Home and private education

The parents of children of school age have a legal duty to provide a suitable education for that child by ensuring that the child attends a public school which is a school managed by the Education Authority – or by other means.

In practice, other means refers to parents who choose to pay for their child to attend an independent school or who choose to educate their child at home. The Education Authority has very few duties in relation to these children or young people.

Parents may choose to fund their children to attend independent schools without the need for any discussion with the Education Authority. It is the responsibility of the Scottish Government to ensure that independent schools are properly managed.

The situation is a little different regarding home education. If the child has already started attending a primary or secondary school, then the parent(s) must seek the permission of the Education Authority to educate the child at home. In considering requests, the Education Authority must bear in mind the law which states as a general principle that children should be educated in accordance with the wishes of their parent(s). The Education Authority will ask the parent(s) to produce an outline proposal for how they would educate the child at home. If the Education Authority agrees to the request, the Authority will normally contact the parent(s) once a year to check that the home education is providing a suitable education. However the Authority is not under a legal duty to do this.

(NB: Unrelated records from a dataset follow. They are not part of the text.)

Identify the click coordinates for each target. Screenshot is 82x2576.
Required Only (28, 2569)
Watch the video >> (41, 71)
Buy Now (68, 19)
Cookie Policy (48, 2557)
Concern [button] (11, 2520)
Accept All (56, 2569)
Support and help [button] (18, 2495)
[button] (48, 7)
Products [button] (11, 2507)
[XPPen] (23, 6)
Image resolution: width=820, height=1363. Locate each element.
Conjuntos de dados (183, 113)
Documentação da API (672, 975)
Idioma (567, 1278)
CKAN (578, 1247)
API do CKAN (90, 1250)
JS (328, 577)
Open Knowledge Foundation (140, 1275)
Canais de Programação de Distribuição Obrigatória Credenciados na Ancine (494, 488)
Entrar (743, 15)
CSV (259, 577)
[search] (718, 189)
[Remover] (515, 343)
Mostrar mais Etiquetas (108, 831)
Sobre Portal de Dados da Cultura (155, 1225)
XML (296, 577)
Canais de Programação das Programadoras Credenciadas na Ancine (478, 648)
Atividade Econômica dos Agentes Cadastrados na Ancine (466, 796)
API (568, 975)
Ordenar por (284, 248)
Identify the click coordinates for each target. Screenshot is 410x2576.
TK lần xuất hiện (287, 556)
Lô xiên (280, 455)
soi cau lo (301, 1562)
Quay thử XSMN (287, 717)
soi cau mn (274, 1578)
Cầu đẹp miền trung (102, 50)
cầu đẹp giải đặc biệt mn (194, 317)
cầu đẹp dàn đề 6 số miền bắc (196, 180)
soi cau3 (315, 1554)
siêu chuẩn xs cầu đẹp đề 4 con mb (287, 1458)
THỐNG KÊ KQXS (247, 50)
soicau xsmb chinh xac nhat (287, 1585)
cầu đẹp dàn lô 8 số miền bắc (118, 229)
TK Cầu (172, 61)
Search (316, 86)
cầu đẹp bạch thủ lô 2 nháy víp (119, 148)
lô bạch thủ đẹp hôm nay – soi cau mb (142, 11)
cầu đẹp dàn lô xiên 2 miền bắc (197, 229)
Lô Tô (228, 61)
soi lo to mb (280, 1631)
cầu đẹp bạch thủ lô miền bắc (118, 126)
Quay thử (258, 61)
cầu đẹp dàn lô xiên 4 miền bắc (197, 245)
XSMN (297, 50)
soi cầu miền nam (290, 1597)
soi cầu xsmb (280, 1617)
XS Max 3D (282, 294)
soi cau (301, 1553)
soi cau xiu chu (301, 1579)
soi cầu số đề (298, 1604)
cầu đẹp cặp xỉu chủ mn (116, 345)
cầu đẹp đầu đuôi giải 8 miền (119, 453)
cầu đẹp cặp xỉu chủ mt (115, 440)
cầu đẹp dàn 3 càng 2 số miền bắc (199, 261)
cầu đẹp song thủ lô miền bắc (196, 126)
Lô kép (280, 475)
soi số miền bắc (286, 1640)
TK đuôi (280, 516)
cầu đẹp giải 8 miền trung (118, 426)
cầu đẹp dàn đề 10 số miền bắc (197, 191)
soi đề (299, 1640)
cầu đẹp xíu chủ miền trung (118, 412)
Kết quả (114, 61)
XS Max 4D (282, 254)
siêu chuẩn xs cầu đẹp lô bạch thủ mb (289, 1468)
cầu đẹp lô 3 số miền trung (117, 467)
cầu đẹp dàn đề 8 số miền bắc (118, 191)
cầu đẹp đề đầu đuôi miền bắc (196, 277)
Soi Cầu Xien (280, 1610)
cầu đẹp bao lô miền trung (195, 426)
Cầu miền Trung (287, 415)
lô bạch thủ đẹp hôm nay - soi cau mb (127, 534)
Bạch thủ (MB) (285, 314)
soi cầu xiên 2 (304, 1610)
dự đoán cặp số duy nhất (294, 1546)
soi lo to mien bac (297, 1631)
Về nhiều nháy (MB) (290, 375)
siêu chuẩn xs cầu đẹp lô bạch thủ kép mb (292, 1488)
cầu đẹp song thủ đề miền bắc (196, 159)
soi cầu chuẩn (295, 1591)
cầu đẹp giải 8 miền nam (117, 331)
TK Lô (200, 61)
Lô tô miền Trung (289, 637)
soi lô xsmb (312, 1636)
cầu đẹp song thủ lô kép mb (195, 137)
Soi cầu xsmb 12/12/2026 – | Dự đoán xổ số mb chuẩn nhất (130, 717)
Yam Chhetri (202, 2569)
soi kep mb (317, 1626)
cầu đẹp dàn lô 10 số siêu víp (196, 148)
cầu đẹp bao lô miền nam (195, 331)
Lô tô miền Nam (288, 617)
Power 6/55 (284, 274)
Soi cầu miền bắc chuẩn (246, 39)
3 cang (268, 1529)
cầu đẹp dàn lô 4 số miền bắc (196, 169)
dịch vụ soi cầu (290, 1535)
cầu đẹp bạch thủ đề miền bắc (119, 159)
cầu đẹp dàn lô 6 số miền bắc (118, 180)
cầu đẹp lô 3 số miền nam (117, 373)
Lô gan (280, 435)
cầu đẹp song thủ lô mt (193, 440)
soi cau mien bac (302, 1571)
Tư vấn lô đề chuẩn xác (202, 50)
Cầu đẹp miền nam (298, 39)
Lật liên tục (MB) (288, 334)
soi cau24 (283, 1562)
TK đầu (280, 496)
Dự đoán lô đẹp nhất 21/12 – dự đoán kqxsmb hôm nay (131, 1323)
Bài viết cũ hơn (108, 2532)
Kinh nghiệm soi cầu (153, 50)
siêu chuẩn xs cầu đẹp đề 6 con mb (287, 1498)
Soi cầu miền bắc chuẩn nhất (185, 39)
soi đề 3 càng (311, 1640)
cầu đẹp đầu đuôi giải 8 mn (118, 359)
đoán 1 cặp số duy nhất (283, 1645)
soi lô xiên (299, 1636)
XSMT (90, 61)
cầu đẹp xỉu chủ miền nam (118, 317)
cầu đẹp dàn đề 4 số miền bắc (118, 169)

If the Education Authority is not satisfied with the proposed or actual arrangements for home education, the Education Authority can issue a notice requiring the parent(s) to provide more information about the arrangements. If the parent(s) fail to provide this information or if the parent(s) provide this information but the Education Authority remains dissatisfied with the arrangements, the Authority may refuse consent for home education and parents have no statutory right of appeal against this refusal. The parent(s) would then have to ensure their child attends a public or independent school. If the parent(s) fail to do this, the Education Authority can issue an attendance order requiring the parent(s) to ensure their child attends a public school. If the parent(s) fail to comply with an attendance order, the Education Authority can take the parent(s) to the District or Sheriff Court. The Education Authority or the Courts can also refer the matter to the Children’s Panel. The Children’s Panel is a government body which investigates cases where a child may be at risk of harm.

If the child has never started at primary public school – or if the child attended a public primary school but has not yet started at a public secondary school – then the parent(s) do not need any permission from the Education Authority to educate at home. However, the parent(s) still have a legal duty to provide a suitable education for the child.

In all cases where parents are considering home education, the Education Authority recommends that parents contact one of the authority’s Quality Improvement Officers for advice as early as possible.